Tiene su aquel que haya grandes superficies comerciales que ahora descubran que la forma de salir a flote sea montando tiendas de barrio. Durante muchos años, en este país, apenas supimos de la existencia de esos hipermercados por las series americanas que veíamos en televisión. Nosotros nos conformábamos con bajar a la tienda de la esquina, que el propietario nos llamara por nuestro nombre, coger esto y aquello y volvernos para casa tan campantes. Así fue durante tanto tiempo en la España que nos tocó vivir a algunos.
Momentos inolvidables de mi infancia han estado ligados a una tienda de comestibles. No obstante, soy nieto de tendero. En mi pueblo las había que, incluso, realizaban la tradicional matanza del cerdo, cuyos embutidos sabían como nunca he vuelto a degustar desde entonces. Luego la normativa sanitaria las prohibió, como tantas otras cosas que se fueron con la excusa del progreso.
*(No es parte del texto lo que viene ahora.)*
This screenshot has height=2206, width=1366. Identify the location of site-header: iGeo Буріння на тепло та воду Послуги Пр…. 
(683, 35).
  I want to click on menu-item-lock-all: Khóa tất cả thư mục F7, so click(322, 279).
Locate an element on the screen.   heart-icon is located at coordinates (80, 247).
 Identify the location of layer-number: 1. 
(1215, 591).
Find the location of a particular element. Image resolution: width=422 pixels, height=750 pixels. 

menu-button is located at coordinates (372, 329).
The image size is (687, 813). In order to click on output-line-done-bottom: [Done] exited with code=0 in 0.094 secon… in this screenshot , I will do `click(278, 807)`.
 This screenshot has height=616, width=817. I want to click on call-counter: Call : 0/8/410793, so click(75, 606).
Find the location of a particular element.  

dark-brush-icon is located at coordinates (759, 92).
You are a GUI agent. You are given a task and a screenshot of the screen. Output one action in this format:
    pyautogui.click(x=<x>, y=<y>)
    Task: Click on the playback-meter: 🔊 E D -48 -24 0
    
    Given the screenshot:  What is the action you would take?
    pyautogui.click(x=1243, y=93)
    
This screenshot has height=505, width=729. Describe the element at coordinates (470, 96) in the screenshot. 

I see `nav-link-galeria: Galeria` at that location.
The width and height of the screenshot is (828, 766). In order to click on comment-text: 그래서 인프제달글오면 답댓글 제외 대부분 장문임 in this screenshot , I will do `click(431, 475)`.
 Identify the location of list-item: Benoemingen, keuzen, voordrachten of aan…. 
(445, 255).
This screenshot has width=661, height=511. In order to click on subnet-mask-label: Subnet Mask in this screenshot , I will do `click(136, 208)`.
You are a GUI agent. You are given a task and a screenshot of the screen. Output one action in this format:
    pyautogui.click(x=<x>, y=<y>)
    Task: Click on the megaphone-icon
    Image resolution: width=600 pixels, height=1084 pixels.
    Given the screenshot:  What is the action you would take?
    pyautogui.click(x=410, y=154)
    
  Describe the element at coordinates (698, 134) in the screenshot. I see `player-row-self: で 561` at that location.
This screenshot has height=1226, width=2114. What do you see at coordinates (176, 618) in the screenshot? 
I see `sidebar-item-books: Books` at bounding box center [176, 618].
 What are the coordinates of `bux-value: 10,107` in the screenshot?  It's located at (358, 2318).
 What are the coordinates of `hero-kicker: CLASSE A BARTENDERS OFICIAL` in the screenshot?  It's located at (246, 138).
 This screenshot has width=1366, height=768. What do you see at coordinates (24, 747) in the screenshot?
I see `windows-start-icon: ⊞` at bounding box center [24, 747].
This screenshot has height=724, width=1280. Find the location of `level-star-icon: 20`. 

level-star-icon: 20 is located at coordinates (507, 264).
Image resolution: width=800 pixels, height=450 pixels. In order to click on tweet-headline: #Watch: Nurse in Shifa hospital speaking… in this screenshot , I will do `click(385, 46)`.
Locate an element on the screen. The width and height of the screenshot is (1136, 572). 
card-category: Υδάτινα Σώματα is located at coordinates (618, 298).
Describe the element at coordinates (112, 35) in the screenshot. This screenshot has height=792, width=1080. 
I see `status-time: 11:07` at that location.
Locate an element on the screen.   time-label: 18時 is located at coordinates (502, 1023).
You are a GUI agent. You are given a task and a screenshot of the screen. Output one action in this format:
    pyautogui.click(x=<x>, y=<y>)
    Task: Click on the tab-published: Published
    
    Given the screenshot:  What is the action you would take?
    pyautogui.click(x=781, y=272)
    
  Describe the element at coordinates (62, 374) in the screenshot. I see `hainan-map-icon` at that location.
La irrupción de las macro superficies acabó con las tiendas de barrio. Las que sobrevivieron, pueden considerarse heroicas. Se nos dijo que éstas deberían buscar la especialización y olvidarse de que había que vender de todo, como antaño, pues para eso ya estaban los grandes. Esos colmados fueron desapareciendo por inanición de su clientela, que los fue abandonando hasta caer en las garras de un desaforado consumismo al que se nos invitaba con machacona insistencia. Ahora, las mentes preclaras, ante la crisis, buscan en la cercanía a la gente la fórmula para corregir su cuenta de resultados. Es como acordarse de Santa Bárbara cuando truena.